• **SUPPLIED INFORMATION**
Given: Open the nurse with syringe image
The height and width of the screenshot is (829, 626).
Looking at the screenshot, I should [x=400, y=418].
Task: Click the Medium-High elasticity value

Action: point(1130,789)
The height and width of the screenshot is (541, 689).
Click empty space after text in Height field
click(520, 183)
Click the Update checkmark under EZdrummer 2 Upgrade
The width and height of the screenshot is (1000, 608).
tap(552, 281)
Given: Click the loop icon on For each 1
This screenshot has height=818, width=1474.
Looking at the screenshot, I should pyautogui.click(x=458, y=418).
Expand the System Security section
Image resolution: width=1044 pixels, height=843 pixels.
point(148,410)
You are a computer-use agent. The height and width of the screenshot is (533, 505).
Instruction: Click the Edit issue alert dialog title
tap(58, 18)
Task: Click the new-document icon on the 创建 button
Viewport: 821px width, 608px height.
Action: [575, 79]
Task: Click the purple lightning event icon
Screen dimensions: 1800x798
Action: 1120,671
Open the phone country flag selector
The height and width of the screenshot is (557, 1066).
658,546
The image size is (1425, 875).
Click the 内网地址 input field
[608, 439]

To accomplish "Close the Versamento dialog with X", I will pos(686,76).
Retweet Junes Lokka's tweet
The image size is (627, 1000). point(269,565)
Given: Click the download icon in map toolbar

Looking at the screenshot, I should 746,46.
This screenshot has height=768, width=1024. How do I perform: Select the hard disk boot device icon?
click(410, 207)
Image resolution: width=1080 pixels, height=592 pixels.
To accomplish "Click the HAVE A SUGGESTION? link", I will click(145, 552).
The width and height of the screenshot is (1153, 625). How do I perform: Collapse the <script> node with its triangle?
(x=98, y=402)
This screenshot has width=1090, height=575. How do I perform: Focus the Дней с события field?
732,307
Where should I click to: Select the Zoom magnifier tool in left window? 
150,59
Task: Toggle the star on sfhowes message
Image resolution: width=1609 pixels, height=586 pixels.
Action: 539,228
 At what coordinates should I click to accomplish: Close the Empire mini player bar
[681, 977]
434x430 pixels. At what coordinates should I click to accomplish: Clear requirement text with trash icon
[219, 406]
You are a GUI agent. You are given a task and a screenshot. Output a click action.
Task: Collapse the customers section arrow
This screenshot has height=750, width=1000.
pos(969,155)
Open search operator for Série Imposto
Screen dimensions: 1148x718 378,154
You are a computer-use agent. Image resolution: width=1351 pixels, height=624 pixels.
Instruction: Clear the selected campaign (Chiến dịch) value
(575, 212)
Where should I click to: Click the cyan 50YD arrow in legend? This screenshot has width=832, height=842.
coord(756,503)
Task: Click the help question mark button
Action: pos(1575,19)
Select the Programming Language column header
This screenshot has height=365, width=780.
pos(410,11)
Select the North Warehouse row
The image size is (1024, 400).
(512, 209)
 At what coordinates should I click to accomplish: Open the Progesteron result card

• **EXERCISE AIM**
For this exercise, output exactly the lines above from the line with "This screenshot has height=750, width=1000." to the line with "Select the North Warehouse row", counting both, and leave out the rest.

• **ANSWER SPACE**
This screenshot has height=750, width=1000.
pos(969,155)
Open search operator for Série Imposto
Screen dimensions: 1148x718 378,154
You are a computer-use agent. Image resolution: width=1351 pixels, height=624 pixels.
Instruction: Clear the selected campaign (Chiến dịch) value
(575, 212)
Where should I click to: Click the cyan 50YD arrow in legend? This screenshot has width=832, height=842.
coord(756,503)
Task: Click the help question mark button
Action: pos(1575,19)
Select the Programming Language column header
This screenshot has height=365, width=780.
pos(410,11)
Select the North Warehouse row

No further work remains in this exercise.